Create a table comparing the various Jekyll + javascript search libraries, include lunr.js, jekyll-search, pagefind.

Here’s a comparison table covering lunr.js (via jekyll-lunr-js-search), Simple-Jekyll-Search, and Pagefind — the three most commonly used options:

  lunr.js (jekyll-lunr-js-search) Simple-Jekyll-Search Pagefind
Approach Inverted index, full-text search JSON substring/fuzzy match Chunked index, full-text search
Index generation Ruby gem generates search.json at build time Liquid template generates search.json Rust binary crawls built HTML post-build
Jekyll-specific Yes — requires gem + plugin Yes — built for Jekyll No — SSG-agnostic, works on any static HTML output
GitHub Pages compatible No (requires custom plugin) Yes (no custom plugin needed) Requires CI/custom build step
Search algorithm TF-IDF with BM25 scoring Substring match with optional fuzzy TF-IDF with chunked index
Relevance ranking Yes — field boosting, term boosting No Yes
Stemming Yes — Porter Stemmer built in No Yes
Fuzzy search Partial (wildcard syntax only) Optional flag Yes
Multilingual Via lunr-languages plugin (30+ langs) No Yes — built in
Index size / scalability Poor at scale — entire index loads into memory Poor — entire JSON loads upfront Excellent — index split into chunks, loads on demand; 10k pages under 300KB
Web Workers No No Yes — runs off main thread
Prebuilt UI No No Yes — drop-in UI component included
Custom result templates No Yes — Liquid-style {title} template syntax Via JavaScript API
Search-as-you-type Yes (3+ chars) Yes Yes
Maintenance status Abandoned — last release 2017 Mostly dormant — last meaningful update ~2021 Actively maintained (CloudCannon)
Setup complexity Medium — gem + JS dependencies Low — just a JSON file + one script tag Medium — requires post-build binary step
License MIT MIT MIT
Best for Small-to-medium sites needing ranked full-text search, willing to accept the stale gem Tiny blogs wanting dead-simple keyword search on GitHub Pages Any size site, especially larger ones; modern choice for new projects

The practical takeaway: Simple-Jekyll-Search is the easiest to set up and works on GitHub Pages out of the box, but has no real relevance ranking and degrades badly as content grows. jekyll-lunr-js-search wraps lunr.js to generate a JSON index and provide full-text search, but the last release was January 2017 — it’s effectively unmaintained.
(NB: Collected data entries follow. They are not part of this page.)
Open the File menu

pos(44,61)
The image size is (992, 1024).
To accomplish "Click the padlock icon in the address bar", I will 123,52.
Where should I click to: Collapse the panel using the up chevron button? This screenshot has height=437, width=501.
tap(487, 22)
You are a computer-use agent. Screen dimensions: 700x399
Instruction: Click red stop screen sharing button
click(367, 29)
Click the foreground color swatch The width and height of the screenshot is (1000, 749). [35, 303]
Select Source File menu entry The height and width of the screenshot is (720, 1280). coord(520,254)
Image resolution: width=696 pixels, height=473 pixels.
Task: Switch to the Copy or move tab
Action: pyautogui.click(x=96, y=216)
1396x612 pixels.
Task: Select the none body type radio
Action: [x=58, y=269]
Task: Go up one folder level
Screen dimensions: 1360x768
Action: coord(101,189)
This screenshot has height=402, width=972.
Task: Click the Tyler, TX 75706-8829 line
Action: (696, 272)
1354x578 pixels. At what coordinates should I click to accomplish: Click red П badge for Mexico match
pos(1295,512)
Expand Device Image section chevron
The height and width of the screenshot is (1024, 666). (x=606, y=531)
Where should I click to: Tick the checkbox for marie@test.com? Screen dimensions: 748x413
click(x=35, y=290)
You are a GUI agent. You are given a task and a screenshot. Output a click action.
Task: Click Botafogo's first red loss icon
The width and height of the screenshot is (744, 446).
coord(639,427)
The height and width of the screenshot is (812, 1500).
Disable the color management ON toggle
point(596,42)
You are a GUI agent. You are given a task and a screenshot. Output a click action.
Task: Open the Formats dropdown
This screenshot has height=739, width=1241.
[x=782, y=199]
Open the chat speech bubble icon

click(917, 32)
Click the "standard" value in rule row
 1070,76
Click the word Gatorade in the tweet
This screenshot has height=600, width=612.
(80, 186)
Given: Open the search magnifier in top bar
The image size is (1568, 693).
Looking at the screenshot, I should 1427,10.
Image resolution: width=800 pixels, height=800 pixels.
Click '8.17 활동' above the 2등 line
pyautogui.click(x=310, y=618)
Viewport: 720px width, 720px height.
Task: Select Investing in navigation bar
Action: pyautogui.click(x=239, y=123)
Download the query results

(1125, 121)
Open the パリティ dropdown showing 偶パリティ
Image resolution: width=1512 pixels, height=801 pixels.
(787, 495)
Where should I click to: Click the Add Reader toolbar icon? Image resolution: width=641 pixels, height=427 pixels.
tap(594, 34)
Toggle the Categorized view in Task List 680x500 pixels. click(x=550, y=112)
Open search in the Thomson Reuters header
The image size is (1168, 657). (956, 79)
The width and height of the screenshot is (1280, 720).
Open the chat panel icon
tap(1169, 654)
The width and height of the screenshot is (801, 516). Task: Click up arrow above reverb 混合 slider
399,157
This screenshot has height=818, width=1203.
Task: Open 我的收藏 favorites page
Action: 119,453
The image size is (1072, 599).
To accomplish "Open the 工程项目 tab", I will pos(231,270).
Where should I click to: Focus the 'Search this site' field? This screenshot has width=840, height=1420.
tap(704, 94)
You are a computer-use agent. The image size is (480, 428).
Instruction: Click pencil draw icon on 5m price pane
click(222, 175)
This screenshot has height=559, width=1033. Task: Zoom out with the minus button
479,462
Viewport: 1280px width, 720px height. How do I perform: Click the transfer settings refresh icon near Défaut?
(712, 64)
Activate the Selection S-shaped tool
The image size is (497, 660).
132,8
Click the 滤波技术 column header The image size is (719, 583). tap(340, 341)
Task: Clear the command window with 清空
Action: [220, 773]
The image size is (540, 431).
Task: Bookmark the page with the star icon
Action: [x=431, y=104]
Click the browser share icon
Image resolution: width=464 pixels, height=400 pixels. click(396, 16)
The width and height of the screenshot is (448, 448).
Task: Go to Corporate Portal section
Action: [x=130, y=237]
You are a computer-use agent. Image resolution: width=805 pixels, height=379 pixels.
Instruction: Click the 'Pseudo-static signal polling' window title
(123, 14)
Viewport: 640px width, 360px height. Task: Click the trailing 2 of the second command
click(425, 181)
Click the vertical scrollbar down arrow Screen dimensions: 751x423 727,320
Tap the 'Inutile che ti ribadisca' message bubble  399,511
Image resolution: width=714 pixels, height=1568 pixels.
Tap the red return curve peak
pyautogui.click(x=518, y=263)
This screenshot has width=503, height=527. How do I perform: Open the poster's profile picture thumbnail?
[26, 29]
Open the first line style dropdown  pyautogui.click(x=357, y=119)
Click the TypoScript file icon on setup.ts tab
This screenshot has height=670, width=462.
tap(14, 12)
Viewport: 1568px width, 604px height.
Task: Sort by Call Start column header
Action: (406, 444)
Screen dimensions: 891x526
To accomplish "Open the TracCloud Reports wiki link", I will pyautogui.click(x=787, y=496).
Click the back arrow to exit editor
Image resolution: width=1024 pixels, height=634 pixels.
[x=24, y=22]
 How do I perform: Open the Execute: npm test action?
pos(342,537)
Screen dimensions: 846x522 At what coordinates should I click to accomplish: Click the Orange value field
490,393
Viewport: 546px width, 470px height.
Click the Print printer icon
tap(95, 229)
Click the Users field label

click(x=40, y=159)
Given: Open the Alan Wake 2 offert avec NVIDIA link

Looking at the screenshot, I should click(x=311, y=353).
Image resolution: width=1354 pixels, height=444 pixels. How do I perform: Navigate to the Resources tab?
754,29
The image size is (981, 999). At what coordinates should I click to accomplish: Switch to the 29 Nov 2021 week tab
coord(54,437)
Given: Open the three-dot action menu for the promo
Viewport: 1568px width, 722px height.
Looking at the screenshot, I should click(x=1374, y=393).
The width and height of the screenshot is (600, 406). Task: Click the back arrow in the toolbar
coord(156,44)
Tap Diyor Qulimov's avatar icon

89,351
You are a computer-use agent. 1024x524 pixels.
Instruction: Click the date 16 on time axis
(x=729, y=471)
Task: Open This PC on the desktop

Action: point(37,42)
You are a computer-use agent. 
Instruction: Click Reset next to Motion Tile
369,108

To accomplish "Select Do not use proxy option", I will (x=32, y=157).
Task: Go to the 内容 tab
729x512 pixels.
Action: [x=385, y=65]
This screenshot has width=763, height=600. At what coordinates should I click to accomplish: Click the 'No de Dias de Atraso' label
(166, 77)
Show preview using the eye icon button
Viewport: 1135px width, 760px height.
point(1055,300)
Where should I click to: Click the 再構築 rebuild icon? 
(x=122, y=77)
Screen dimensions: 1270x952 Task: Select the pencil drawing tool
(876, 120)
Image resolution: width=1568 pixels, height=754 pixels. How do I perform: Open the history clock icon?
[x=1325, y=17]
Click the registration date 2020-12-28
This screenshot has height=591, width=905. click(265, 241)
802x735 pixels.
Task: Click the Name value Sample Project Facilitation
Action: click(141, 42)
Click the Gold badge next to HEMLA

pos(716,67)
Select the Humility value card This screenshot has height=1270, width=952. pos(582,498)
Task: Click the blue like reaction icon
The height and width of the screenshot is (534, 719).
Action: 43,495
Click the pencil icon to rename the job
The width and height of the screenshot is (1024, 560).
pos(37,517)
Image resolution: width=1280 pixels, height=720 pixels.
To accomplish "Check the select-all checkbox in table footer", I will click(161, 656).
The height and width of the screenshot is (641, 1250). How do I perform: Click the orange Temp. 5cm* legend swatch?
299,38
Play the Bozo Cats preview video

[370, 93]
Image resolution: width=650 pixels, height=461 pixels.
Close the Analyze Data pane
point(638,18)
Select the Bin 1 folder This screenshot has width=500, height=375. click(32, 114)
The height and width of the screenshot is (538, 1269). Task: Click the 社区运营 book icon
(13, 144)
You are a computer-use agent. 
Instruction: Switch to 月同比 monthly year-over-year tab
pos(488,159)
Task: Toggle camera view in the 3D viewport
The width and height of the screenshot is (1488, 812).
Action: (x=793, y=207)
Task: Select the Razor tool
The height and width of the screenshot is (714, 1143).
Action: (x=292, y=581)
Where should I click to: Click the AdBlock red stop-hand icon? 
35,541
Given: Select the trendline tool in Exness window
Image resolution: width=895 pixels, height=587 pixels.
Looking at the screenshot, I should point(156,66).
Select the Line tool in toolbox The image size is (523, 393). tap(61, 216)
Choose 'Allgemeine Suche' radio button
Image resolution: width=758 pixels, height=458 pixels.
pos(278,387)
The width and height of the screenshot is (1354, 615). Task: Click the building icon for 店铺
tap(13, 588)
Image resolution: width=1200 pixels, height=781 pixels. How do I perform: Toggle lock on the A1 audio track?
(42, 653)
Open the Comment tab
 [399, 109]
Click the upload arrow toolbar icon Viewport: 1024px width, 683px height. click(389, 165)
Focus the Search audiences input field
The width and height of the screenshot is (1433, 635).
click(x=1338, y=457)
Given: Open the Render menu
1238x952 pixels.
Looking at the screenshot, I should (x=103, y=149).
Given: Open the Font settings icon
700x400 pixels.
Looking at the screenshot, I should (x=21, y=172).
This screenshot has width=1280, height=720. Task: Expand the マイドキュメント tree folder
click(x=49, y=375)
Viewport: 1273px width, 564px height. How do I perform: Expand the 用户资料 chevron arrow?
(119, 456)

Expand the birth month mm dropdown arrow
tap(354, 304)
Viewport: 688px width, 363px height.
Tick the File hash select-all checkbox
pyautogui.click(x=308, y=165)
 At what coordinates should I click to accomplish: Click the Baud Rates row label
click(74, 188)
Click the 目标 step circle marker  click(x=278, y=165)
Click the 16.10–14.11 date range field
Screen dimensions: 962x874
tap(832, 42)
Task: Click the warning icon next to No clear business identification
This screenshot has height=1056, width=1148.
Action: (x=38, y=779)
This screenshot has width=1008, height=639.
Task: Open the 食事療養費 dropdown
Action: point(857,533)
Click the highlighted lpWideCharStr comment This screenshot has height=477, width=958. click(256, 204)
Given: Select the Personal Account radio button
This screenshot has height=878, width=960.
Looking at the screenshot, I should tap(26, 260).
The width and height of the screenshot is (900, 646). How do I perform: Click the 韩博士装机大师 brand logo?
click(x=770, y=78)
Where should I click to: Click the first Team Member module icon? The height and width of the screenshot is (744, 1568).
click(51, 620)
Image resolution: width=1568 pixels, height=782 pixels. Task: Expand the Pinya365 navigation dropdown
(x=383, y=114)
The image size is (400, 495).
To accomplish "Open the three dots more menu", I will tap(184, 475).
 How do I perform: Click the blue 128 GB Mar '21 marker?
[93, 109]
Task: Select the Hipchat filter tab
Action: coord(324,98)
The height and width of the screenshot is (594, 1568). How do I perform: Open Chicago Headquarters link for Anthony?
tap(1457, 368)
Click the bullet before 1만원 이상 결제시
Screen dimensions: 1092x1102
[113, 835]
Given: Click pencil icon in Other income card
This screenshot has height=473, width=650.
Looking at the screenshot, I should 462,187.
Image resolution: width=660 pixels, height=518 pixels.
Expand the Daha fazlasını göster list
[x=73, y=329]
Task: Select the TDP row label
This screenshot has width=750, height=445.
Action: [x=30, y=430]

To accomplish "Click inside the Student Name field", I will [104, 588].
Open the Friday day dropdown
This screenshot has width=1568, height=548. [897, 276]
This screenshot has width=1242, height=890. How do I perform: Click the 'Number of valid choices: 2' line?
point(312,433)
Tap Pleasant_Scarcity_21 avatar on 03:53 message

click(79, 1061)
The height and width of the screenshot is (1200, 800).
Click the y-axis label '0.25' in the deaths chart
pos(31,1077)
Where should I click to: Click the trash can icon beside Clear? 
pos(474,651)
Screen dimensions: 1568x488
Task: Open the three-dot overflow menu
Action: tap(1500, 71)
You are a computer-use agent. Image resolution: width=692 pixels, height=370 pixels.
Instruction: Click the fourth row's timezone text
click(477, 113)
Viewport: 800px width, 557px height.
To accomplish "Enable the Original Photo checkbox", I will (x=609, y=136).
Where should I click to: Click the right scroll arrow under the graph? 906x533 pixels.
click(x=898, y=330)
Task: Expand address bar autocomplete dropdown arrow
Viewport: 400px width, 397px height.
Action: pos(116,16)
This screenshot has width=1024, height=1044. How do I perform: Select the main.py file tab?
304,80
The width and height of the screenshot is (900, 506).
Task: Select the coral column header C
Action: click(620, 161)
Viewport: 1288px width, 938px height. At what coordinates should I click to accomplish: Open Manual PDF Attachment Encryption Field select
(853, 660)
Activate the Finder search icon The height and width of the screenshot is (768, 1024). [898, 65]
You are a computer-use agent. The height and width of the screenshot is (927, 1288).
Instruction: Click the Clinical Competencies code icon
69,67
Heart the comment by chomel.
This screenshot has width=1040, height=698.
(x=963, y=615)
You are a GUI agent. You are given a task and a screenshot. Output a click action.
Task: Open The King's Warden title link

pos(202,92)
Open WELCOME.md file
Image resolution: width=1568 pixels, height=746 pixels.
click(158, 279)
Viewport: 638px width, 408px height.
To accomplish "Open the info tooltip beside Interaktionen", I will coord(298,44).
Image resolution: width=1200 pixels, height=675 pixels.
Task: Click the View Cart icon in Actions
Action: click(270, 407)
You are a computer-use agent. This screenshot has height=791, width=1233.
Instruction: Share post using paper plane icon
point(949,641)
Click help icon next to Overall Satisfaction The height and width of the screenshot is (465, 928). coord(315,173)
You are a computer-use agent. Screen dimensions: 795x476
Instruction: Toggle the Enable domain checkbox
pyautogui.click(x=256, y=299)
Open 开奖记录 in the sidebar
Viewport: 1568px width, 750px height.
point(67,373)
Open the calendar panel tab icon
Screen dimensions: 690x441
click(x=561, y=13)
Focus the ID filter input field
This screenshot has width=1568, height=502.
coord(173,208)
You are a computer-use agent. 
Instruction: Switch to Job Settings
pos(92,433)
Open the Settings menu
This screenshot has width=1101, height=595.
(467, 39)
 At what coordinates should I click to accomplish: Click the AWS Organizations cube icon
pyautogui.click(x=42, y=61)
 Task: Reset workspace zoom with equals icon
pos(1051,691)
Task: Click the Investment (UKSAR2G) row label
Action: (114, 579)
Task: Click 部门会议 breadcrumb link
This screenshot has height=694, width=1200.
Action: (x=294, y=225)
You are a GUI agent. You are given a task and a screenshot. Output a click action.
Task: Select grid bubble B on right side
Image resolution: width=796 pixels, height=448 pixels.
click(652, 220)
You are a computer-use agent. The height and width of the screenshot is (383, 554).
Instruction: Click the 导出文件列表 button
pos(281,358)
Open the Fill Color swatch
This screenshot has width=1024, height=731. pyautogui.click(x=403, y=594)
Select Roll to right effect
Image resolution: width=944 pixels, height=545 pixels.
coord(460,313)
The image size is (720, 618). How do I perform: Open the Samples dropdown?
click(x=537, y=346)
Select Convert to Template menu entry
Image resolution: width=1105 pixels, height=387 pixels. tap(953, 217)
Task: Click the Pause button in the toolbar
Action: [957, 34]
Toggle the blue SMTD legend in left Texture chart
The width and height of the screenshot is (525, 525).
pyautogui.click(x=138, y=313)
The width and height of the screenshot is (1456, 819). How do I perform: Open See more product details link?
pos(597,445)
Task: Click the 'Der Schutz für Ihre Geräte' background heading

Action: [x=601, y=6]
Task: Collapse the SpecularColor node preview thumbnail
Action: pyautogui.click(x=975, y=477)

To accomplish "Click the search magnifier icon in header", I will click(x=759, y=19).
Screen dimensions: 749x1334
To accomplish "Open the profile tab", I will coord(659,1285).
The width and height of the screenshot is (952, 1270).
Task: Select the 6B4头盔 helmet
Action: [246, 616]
Pagefind is the modern default for most static sites: unlike older tools that ship one large index file, it splits the index into fragments and only downloads relevant chunks when a user searches, making it viable for large sites where lunr.js would choke. For new projects, Pagefind is the clear recommendation unless you’re locked to GitHub Pages with no CI pipeline.